The impact of growing table sizes is:
- Index maintenance overhead grows
- Index lookup performance becomes worse
- Data is physically spread out over a large table leading to unnecessarily high IO
- Managing table bloat becomes more difficult
- Relevant working set does not fit into memory anymore, leading to an increase in IO
Example: Issue group search
The gitlab-org group has about 135k issues out of a total of 23M issues on GitLab.com.
We can perform a text search on the group’s issues and look for all issues with “foobar” in their title or description along with other filters we can apply: It takes about 8s to just perform the text search in this group.
Under the hoods, we rely on trigram indexes for text search. Simplified, there are two ways to do this:
- Text search first: Use the global trigram index to find all issues matching “foobar” and then apply other filters
- Other filters first: Apply the group filter and permission checks first to find issues in the group and perform an online text search on their text data.
Which of these approaches is more efficient depends on data distribution and each of the approaches becomes slow the more data we have.
Problem 1: Large trigram index
In approach 1 we use the global trigram index first. Finding relevant records with “foobar” already takes 2.8s today, even though the query is very low selectivity (it yields <2,000 records) and rather well suited for the trigram index.
The trigram index is global: There is only one GIN index available (per column). This index structure is already 19 GB in size as of today (for issues.description
).
Problem 2: Many issues per group
In approach 2, we first find all issues in the group we have access to. This uses btree indexes as usual but overall this yields 135k issues. Now we can’t use the trigram index anymore to perform the text search but instead have to read all text data into memory and perform a sequential online search. The more issues a group has (and the larger the text size), the longer this approach takes.
Table partitioning to the rescue
In this example, table partitioning breaks down the issues
table into manageable chunks aka partitions: Let’s break the table down into 128 partitions using hash partitioning on the top-level namespace. Each partition contains issue records for roughly 1/128 of the total issues. Each top-level namespace, in our example that’s gitlab-org
, has their issue data in exactly one partition.
How does this change the situation?
- Each partition has their own trigram index and those are now much smaller (containing only roughly 1/128 of records).
- The scope of our search example is per group: The query planner uses this information to directly navigate to the one relevant partition for our top-level namespace and thereby excludes scanning all others.
With the much smaller trigram index, we can perform the text search in much less time. An additional improvement for this particular problem is to use a combined GIN index.
We analyzed the impact of partitioning for group-based issue search (summary, issue).
The GitLab database schema: Partitioning keys
This is a simplified view of a part of GitLab’s database schema: Largest tables on GitLab.com along with a few of their references. The color indicates how large the table roughly is: Deep red (> 200 GB), orange (> 100 GB), yellow (> 60 GB), blue (else). For detailed sizes please refer to the image at the top of the doc.
(Disclaimer: Highly simplified, WIP and likely not detailed enough)
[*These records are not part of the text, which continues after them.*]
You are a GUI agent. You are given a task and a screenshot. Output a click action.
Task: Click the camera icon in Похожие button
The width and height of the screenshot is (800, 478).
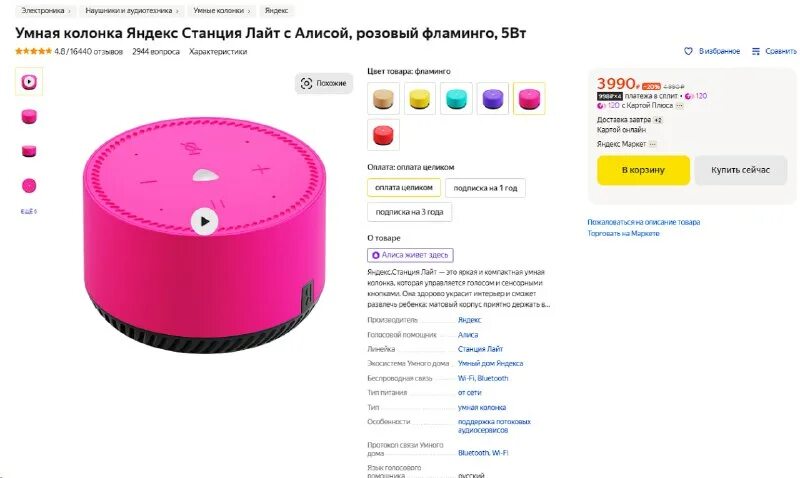pyautogui.click(x=306, y=84)
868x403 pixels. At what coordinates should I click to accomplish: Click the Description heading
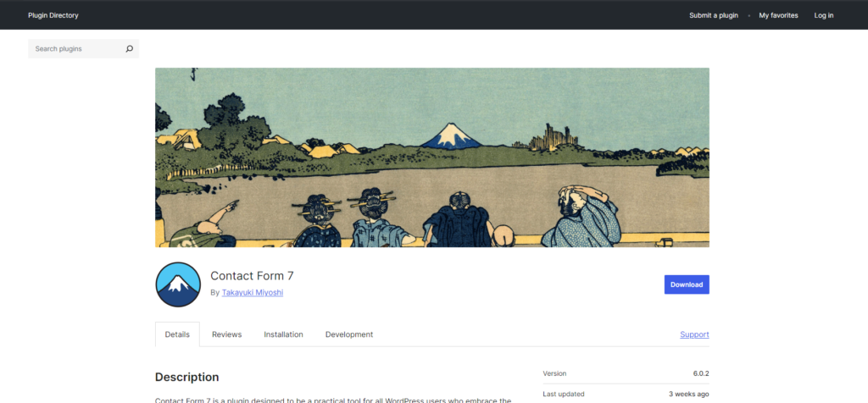click(187, 377)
Unsurprisingly, most of the tables relate to a Project: User-specific data aside, a Project is referenced by most of the large tables shown here (directly or indirectly).
Moreover, a project is always part of the namespace hierarchy and as such there is always exactly one top-level namespace for a project.
As such, we can consider a project or a namespace as a partitioning key. While most of GitLab’s features happen inside a project, there are types of searches that are scoped on a namespace. In our example above, the top-level namespace is the search scope. Hence, the top-level namespace is likely a good partitioning key in general.
Partitioning by top-level namespace
In order to partition a table by their top-level namespace, the table has to contain a reference to the top-level namespace (a top_level_namespace_id
column). None of the existing tables have this for a good reason: The schema is normalized and the top-level namespace can be figured out through the hierarchy in namespaces
.
Adding the top-level namespace reference to a table, e.g. issues
is a form of denormalization. It is necessary to do this in order to partition the table by top-level namespace.
The downside of denormalization is that there may be situations where a mass-update is necessary. In our case, this happens when we move a project to a different top-level namespace. In this case, all the records with a reference to the top-level namespace for the project have to be updated. Without denormalization, we would just update a single reference.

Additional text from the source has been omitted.